Церемония должна была начаться в четыре часа и продолжаться весь вечер. Я вернулся домой, чтобы переодеться. Жюльетта увидела пакеты, ее одолела зависть, и она заканючила свой любимый припев: «Мне нечего надеть». Папа, обзванивавший журналистов, прогнал ее, чтобы не мешала. По его словам выходило, что сегодня вечером в Париже ожидается самое важное коммерческое мероприятие со времен открытия драгстора[84 - Драгстор – американский аптекарский магазин с дешевым баром, продажей мороженого, кофе, журналов и т. п.]. Он повесил трубку и объявил торжествующим тоном:
– «L’Aurore» будет!
Он взял свой список и начал набирать номер «Elle».

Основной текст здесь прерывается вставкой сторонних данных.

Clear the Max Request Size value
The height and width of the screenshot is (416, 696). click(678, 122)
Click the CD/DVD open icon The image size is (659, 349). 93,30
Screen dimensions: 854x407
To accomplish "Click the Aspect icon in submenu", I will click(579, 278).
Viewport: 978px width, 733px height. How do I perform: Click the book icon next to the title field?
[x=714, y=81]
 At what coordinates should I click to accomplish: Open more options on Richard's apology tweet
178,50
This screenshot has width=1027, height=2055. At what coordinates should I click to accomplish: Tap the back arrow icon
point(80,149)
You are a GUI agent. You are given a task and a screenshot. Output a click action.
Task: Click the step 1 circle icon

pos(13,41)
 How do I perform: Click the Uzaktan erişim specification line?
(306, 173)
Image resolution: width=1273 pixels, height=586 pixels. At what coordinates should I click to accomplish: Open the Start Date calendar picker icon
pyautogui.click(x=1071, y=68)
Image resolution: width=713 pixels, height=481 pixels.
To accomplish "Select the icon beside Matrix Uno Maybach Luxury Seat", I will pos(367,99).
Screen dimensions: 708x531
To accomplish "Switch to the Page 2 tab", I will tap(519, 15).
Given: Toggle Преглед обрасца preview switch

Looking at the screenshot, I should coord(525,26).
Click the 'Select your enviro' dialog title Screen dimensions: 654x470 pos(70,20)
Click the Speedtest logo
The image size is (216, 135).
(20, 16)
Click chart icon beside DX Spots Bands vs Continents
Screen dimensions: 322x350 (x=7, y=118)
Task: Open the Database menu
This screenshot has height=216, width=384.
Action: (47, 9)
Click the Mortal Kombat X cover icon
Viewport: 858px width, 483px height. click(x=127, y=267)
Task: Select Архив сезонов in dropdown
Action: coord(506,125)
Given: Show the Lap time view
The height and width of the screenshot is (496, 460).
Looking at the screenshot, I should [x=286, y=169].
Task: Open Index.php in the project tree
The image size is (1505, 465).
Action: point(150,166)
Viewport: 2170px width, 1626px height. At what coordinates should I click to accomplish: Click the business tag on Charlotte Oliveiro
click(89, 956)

Жюльетта пришла ко мне, чтобы посоветоваться, нарядов у этой маленькой модницы было более чем достаточно. Я выставил ее за дверь и разложил вещи на кровати. Нерон с интересом наблюдал за мной. В новом костюме и при галстуке я выглядел как взрослый. Я пригладил волосы, развернул плечи, сунул руки в карманы, убрал с лица улыбку, посмотрелся в зеркало и… дал себе шестнадцать, нет – семнадцать лет. Вернулась мама. Ей сделали красивую завивку, и вид у нее был очень довольный. Я повернулся, чтобы позволить ей оценить результат, и тут из ванной донесся папин голос. Он распевал во все горло: «La donna ? mobile, qual piuma al vento, muta d’accento, e di pensiero…»[85 - Песенка герцога «Сердце красавиц склонно к измене» из оперы Джузеппе Верди «Риголетто» (1851). – Прим. ред.]
Мама изменилась в лице, вскочила, побежала к нему, и они сразу заспорили.
– Ты с ума сошел? Дерешь глотку так, что весь дом слышит.
– Мне что, уже и попеть нельзя?
– Только не по-итальянски. Не хочу, чтобы соседи что-нибудь подумали.
– Это «Риголетто»! Верди!
Хлопнула дверь ванной. Мама вышла в коридор, а папа снова запел любимую теноровую арию.
У мамы был редкий талант – она умела кричать, не повышая голоса.
– Прекрати немедленно, Поль!
После возвращения из Германии Франк почти не бывал дома. Он прибегал, устремлялся к холодильнику, съедал все, что находил, запирался в своей комнате и часами висел на телефоне – словом, вел себя как заговорщик. Потом исчезал, не попрощавшись. Сесиль тоже его не видела. Она часто звонила и упрекала меня за то, что не передаю брату ее сообщения. Франк не давал о себе знать. Дома он не ночевал. С Сесиль не общался. Она беспокоилась. Никто не знал, чем он занимается.